È morto all’età di 88 anni il più grande di fratelli Taviani, maestri registi del neorealismo e del cinema italiano: la triste notizia arriva da Roma dove viveva negli ultimi anni e dove, pare, da tempo fosse peggiorato nelle condizioni fisiche tra malattie e acciacchi dell’avanzata età. Con il fratello Paolo ha firmato alcuni dei “capostipiti” del grande cinema italiano, citandone solo alcuni abbiamo  Padre Padrone (Palma d’oro a Cannes nel ’77) a La Notte di San Lorenzo a Caos fino a Cesare deve morire (Orso d’oro a Berlino). Una delle figlie, Giovanna, ha dato notizia all’Ansa stamane che l’amato padre Vittorio è salito al cielo; era nato nella bella Toscana del 1929 e dopo una giovinezza difficile segnata dalla guerra e dal regime, è nei primi anni Sessanta che col fratello mettono in piedi una serie di sceneggiature e film che dal neorealismo trasmettono un cinema italiano d’avanguardia durato fino ai giorni nostri, con l’ultimo film firmato da Paolo Taviani lo scorso 2017, ma sempre con i consigli e agli aiuti del fratello Vittorio già all’ora debilitato fortemente.

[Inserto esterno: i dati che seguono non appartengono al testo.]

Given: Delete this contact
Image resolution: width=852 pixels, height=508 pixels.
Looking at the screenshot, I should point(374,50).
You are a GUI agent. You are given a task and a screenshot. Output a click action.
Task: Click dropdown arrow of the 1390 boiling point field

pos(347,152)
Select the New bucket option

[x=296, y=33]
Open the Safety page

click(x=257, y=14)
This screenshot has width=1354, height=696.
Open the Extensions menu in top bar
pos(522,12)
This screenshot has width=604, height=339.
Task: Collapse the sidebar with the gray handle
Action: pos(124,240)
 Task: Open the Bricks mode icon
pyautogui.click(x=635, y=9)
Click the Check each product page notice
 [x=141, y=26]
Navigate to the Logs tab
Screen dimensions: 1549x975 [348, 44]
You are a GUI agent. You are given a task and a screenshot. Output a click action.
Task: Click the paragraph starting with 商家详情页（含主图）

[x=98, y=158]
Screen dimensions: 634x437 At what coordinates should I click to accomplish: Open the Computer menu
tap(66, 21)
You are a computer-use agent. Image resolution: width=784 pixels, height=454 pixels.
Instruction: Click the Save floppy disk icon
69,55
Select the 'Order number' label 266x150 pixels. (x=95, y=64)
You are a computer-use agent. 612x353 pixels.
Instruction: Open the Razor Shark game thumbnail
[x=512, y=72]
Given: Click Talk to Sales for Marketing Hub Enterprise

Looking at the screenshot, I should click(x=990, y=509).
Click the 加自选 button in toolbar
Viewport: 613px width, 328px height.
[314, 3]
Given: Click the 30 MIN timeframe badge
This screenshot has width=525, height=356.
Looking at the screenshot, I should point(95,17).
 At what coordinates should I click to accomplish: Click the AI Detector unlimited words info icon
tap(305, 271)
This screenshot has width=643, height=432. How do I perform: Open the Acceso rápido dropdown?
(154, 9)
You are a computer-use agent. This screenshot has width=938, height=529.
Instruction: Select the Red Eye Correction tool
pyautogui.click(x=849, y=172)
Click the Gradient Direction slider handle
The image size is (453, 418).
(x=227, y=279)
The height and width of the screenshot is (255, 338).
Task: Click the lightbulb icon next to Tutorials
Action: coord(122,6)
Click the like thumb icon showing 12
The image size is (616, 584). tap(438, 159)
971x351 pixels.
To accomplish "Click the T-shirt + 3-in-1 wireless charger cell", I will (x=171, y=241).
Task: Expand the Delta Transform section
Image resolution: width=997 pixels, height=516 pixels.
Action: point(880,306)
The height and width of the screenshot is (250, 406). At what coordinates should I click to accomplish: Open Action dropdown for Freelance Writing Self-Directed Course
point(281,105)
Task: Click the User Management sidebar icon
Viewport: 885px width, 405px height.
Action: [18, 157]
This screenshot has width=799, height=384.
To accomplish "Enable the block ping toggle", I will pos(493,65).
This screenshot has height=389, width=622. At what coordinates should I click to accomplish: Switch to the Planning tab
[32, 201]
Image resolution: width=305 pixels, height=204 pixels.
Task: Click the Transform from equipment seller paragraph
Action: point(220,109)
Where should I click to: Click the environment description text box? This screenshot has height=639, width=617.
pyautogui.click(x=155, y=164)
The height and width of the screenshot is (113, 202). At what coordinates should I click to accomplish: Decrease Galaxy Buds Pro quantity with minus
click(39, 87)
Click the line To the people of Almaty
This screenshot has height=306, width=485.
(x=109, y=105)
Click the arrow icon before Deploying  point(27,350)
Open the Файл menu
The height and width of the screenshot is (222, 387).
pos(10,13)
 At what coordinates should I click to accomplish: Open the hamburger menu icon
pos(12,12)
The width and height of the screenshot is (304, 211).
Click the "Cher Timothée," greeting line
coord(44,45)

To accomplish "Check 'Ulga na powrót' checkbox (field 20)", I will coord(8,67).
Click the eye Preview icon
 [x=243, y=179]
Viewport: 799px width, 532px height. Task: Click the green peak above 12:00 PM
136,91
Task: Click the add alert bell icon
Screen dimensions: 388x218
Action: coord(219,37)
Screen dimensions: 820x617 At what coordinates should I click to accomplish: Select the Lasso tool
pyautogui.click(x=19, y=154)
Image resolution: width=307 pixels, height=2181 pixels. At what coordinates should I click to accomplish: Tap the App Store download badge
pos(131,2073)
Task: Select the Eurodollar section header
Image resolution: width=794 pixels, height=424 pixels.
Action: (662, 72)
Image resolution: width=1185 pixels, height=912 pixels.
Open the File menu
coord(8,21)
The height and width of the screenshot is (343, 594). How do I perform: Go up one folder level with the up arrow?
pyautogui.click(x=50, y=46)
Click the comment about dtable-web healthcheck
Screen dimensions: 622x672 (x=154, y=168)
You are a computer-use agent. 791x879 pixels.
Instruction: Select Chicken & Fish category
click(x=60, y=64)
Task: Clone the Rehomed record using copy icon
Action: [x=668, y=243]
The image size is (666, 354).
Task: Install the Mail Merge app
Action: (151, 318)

QUELL’ULTIMO FILM SENZA IL FRATELLO

Dal primo, “Un uomo da bruciare” fino all’ultimo, “Una questione privata”: in 56 anni i capolavori dei loro film sono notevoli e in queste ore verranno di nuovo ricordati dopo la triste scomparsa del maggiore dei Fratelli Taviani. Un marchio ormai, un simbolo di un cinema che nei fasti del passato ha saputo poi rinnovarsi ed essere attuale fino ai giorni nostri. «Due anni fa, in pieno centro a Roma, sono stato investito da un’automobile. Tutto è iniziato con un grande colpo nella schiena. L’incidente mi ha impedito di salire sulle montagne in Piemonte. Ma il film mi appartiene, l’abbiamo sceneggiato insieme, scritto i dialoghi, scelto i luoghi e i protagonisti, Luca Marinelli, Lorenzo Richelmy e Valentina Bellè. Paolo mi mandava il girato a Roma», raccontava Vittorio lo scorso ottobre quando commentava il film firmato dal fratello Paolo “Una questione privata”. Il minore dei due poi, in piena sintonia e affetto per quel fratellone con cui ha condiviso una vita, lo ricordava così: «alla fine dei ciak mi voltavo cercando una risposta da mio fratello, ma non c’era nessuno». Una complicità incredibile, un rapporto strettissimo e una continua, profonda e irrequieta ricerca della verità, come loro stessi spesso hanno raccontato e narrato nei loro film; come giustamente diceva Maurizio Porro sul Corriere della Sera nel 2012 dopo il capolavoro “Cesare deve morire”, «Un cinema potentemente espressivo che mantiene la funzione morale: senza fare intellettualismi gioca la doppia partita teatro-cinema con un’intensità straordinaria. È vero, l’inferno sono gli altri».